Given the number of RegRipper plugins that are part of the distro, I thought it would be a good idea every now and then to spotlight a plugin or two, and share what led to the plugin being created, and discuss how it can be used as part of analysis.

printer_settings.pl
This plugin is a result of what I read about Project TajMahal. If you scroll down in Appendix II, to modules 65 and 66, you'll see the following statement:

Steals printed documents from spooler queue.

This is done by enabling the “KeepPrintedJobs” attribute for each (or just one) configured printer stored in Windows Registry. What this means is that print jobs will not be deleted once they're complete; as such, this serves as an interesting means of data collection, specifically, data from information repositories.

I thought that was interesting and tried setting the attribute via the UI, and then writing and testing a plugin to detect the attribute setting.  The result is the plugin.
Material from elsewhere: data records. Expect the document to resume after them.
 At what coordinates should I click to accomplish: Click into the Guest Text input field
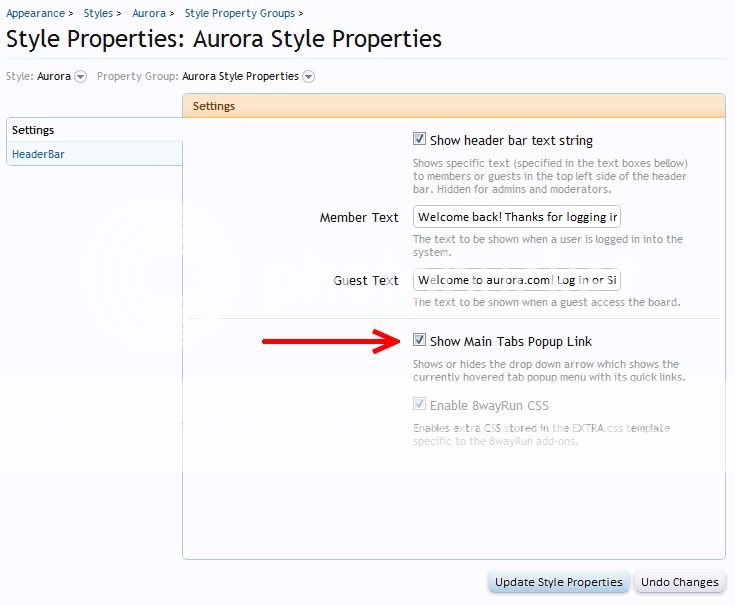tap(517, 280)
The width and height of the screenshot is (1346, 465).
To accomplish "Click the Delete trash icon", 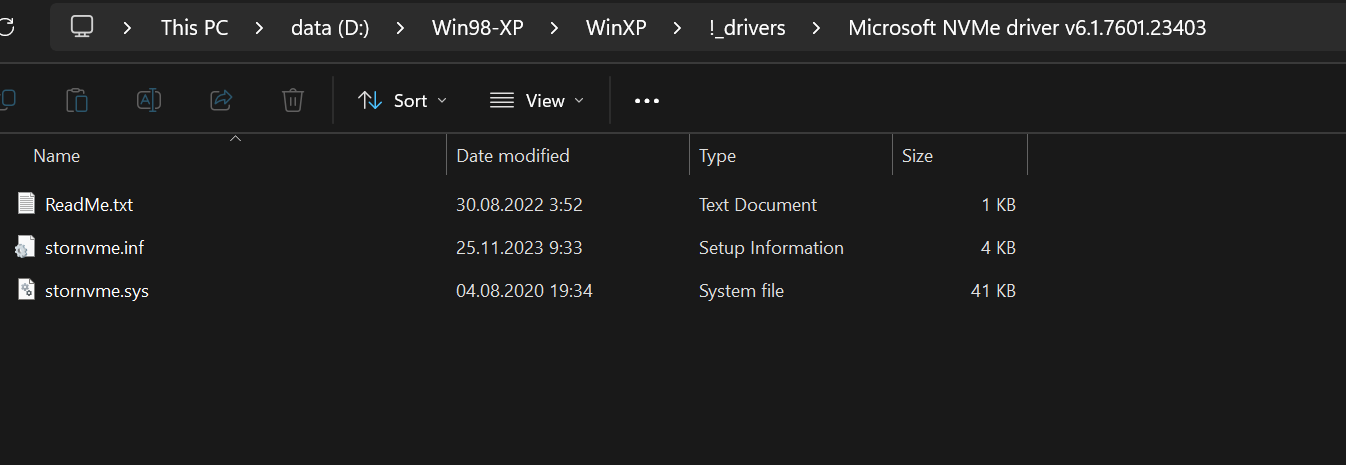I will click(x=293, y=100).
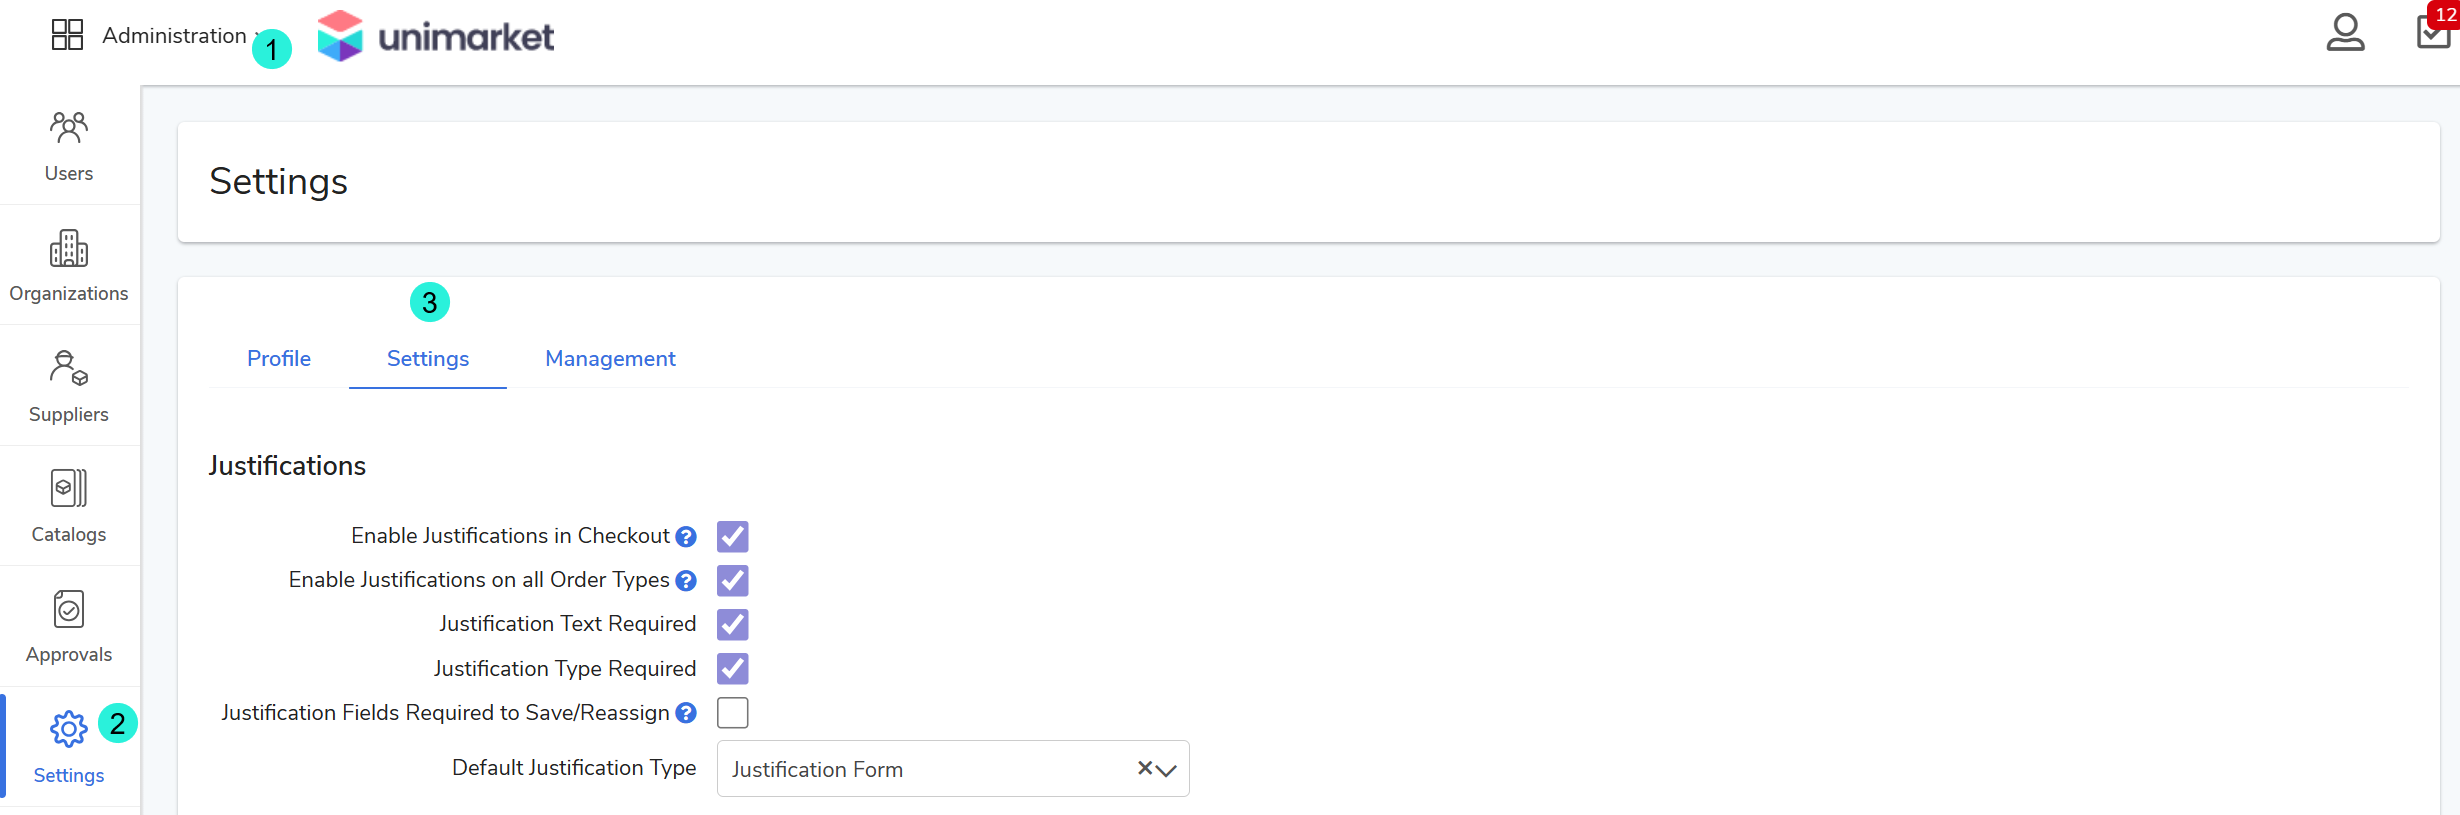Uncheck Enable Justifications in Checkout

tap(732, 537)
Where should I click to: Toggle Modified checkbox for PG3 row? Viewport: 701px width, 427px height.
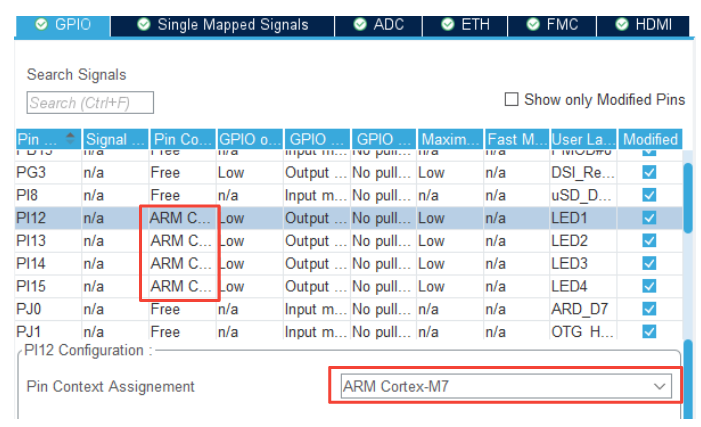[649, 173]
So, how would you use this during an engagement?  A positive finding from the plugin would be a pivot point into deeper analysis; for example, if the attribute is set, what is the LastWrite time of the key (or keys) in question?  Does this time stamp then prove to be a useful pivot point within the greater context of an overall system timeline?  If you have an image of the system, what is the content of the spooler?

featureusage.pl
CrowdStrike recently posted an article on the various values and subkeys beneath the FeatureUsage key, so I'm not sure what I could add to that.

In short, the FeatureUsage artifacts reportedly serve as evidence of program execution, on Windows 10 version 1903 and higher.  The CrowdStrike blog post provides some very good information regarding the subkey contents; what really stood out for me is how the contents provide insight into humanness within the Windows Registry, as well as provide information that analysts can look to in the face of counter-forensics.